Ningún sector le niega el pan ni la sal, y los partidos derraman apoyos cuando se los pide Olivos. El dato específico lo aporta el nuevo equilibro que impone la oposición. Clavó el jueves en el Senado sólo 29 votos, para rechazar el tratamiento de asuntos que requerían 2/3 de los votos. No eran temas disputados, como ley de alquileres y educación a distancia, y eso agranda la dimensión del rechazo. Es para que anote el oficialismo que le pueden frenar iniciativas fuera del reglamento, pero también abrir debates de gravedad institucional, como la designación de nuevo Procurador de la Nación.
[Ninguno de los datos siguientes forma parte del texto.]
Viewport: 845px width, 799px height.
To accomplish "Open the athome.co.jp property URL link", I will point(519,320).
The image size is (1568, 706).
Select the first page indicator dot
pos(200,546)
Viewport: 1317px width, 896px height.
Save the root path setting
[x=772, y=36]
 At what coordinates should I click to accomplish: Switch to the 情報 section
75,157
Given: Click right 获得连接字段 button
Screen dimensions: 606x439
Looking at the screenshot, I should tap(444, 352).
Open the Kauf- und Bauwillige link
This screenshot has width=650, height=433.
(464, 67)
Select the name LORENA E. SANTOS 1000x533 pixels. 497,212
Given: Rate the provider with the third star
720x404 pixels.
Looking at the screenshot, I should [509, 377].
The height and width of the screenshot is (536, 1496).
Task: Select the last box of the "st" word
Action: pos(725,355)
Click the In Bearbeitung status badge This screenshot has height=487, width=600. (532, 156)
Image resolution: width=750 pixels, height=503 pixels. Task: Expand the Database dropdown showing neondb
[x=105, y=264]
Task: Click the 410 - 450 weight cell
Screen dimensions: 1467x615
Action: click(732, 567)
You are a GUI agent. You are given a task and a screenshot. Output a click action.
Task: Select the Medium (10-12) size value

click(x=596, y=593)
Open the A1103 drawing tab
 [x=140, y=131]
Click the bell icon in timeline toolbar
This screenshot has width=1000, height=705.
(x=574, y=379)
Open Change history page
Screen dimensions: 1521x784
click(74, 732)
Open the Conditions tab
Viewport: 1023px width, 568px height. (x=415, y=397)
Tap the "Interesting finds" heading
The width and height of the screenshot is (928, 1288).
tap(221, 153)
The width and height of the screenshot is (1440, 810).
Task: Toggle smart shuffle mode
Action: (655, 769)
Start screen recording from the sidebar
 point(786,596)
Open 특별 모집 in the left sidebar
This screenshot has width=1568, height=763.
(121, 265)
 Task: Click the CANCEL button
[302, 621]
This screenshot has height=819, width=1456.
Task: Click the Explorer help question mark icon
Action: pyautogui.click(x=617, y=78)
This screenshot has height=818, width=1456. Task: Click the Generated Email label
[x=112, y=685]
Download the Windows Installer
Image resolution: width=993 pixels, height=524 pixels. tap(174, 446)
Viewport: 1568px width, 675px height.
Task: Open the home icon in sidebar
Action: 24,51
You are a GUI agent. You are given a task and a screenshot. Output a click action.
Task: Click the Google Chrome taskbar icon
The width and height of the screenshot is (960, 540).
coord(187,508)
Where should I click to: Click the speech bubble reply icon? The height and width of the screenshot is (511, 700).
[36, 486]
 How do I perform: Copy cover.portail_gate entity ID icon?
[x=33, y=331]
Este personaje será, en el futuro, una de las cabezas del poder judicial porque administrará un ejército de fiscales que instruirán causas nacionales y federales. Es la punta del principal objetivo táctico del gobierno, una reforma que desbarate las causas judiciales que comprometen a ex funcionarios del gobierno que terminó en 2015, al que no pertenecían ni Alberto Fernández ni Sergio Massa, pero que tiene a Cristina de Kirchner a la cabeza de esa cuerda de procesados.

Traspié de Cristina, bronca ante sus coroneles

El freno en el Senado tiene su contraparte en Diputados, en donde hace una semana la oposición clavó 125 votos, 5 menos de los que necesitaba para sesionar y cuestionar los superpoderes al jefe de gabinete - que es como designó Alberto, en la conferencia de prensa del jueves, a la autorización para gastar más, usurpando el léxico que usa la oposición para castigarlo, una traición del subconsciente.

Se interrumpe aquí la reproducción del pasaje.